Their free will has been lessened and it's harder for them to make an actual decision.
so sometimes when we're stuck in like some sort of addiction or some sort of trend where we can't get out of
one of the smallest but most important decisions we can make is to change our environment
for example if you're heavy set like myself and you struggle with weight and you have a family
history of struggling with weight you know maybe you change your environment by getting a coach
and that's something i've done recently it's been helpful so it's like
Left to your own devices, you may be kind of stuck in a trend leading to a direction you don't want to go.
But there are still options that you can take that are small that lead you out of that.

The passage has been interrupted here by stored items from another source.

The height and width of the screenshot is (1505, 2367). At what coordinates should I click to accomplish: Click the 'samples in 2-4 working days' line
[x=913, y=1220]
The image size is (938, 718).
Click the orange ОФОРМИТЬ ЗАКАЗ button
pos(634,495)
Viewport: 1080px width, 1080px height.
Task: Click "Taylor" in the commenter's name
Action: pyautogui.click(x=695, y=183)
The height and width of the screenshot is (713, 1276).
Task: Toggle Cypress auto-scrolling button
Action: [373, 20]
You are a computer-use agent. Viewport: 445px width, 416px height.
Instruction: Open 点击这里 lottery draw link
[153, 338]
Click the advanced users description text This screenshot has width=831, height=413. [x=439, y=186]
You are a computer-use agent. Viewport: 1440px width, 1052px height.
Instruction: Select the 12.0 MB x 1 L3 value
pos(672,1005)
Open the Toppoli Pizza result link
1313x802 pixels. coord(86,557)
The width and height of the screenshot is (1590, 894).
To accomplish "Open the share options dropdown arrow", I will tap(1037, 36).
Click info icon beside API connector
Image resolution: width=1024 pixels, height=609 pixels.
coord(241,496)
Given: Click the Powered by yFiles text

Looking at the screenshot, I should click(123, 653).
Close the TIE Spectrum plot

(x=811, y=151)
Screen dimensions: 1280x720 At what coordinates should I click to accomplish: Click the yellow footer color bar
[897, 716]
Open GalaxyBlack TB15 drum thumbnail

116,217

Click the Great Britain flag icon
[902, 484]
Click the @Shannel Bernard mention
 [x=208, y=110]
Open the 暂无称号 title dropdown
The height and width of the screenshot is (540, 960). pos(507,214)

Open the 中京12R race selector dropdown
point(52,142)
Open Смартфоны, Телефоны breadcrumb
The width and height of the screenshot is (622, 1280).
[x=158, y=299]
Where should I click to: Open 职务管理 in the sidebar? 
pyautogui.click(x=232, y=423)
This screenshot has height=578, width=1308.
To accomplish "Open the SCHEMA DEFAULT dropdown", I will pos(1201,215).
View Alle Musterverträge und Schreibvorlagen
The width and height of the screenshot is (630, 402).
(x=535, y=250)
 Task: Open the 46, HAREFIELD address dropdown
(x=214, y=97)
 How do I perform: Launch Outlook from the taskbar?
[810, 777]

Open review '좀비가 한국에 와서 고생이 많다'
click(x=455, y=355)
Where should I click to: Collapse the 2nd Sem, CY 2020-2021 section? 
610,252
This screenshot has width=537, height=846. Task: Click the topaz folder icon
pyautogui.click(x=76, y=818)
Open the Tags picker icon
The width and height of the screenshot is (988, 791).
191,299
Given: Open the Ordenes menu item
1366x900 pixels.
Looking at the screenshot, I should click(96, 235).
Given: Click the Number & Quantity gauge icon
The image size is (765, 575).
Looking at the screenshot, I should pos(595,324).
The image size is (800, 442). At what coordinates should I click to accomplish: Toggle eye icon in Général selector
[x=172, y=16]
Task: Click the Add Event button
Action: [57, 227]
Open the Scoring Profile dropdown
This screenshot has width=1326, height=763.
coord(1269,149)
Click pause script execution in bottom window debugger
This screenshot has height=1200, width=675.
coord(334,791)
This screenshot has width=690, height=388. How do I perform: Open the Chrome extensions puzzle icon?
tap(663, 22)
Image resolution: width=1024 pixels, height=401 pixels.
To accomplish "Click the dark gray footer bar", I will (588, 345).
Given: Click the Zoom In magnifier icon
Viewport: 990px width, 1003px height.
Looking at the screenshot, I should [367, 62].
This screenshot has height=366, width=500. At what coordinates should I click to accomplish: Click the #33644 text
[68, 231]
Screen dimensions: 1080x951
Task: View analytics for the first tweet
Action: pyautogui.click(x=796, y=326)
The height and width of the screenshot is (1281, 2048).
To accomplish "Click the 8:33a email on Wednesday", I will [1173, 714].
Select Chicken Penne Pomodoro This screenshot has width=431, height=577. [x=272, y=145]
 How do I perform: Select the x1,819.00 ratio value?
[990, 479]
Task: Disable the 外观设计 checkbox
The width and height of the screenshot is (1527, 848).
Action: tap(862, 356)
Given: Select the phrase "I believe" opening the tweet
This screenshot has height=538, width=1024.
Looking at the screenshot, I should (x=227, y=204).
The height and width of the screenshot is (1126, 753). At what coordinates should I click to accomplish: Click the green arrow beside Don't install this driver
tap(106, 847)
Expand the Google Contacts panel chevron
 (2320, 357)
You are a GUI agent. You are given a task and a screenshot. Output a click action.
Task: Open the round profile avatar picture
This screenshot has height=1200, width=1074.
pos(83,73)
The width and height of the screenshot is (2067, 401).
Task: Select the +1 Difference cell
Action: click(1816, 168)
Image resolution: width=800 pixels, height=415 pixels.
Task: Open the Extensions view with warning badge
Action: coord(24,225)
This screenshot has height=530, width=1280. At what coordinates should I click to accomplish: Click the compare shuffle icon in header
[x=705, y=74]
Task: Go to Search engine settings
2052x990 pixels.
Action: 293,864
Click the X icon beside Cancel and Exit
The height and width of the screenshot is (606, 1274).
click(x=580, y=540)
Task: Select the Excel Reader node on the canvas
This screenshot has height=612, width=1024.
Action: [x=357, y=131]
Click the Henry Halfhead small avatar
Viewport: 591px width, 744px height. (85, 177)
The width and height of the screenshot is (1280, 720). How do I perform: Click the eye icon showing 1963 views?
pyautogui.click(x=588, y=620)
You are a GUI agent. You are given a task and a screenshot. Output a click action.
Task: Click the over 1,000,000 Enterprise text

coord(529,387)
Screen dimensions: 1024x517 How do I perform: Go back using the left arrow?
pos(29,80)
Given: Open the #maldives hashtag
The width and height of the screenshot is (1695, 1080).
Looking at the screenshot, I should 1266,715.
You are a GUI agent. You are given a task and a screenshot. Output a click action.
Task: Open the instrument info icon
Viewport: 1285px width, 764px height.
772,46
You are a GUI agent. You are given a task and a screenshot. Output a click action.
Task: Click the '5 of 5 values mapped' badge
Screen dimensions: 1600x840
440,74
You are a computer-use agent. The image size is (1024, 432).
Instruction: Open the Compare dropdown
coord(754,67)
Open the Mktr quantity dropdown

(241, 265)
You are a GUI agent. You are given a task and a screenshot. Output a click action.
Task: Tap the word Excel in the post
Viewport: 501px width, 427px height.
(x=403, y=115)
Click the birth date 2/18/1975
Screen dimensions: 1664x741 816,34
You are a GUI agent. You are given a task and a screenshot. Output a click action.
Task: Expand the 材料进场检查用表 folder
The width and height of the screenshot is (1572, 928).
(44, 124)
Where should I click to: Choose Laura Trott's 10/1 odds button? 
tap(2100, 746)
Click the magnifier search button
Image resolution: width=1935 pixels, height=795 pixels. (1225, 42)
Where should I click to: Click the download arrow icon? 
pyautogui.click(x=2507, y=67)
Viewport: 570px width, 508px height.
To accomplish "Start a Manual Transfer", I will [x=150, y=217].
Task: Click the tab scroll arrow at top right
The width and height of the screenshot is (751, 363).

So, okay, that's my summation of the insanity defense.
Interestingly, some other authors take a slightly different approach.
One researcher claims that lawyers and forensic practitioners often speak and write as if some of the problems you mentioned are free.
will problems as if the lack of free will were a synonym for lack of action, irrationality,
or compulsion. Nevertheless, free will is doing no work whatsoever independent of these genuine
excusing conditions and it thus threatens to confuse the issues. So I think it's interesting there.
Some of the points we're going to make a little bit later. I believe that their free will does not
mean that it does not speak to the quality of the decision. I think you're correct in stating.
at least in my opinion that free will can be improved expanded you can make decisions that
put you in a better environment but I don't know if free will necessarily means that you're
making good decisions just the ability to make those decisions no I would I would agree okay
I don't think I think you can have a choice to make bad decisions yeah 100% I think people
choose to do bad things I think the worst people have probably
the most sober-minded choice to do the bad things, right?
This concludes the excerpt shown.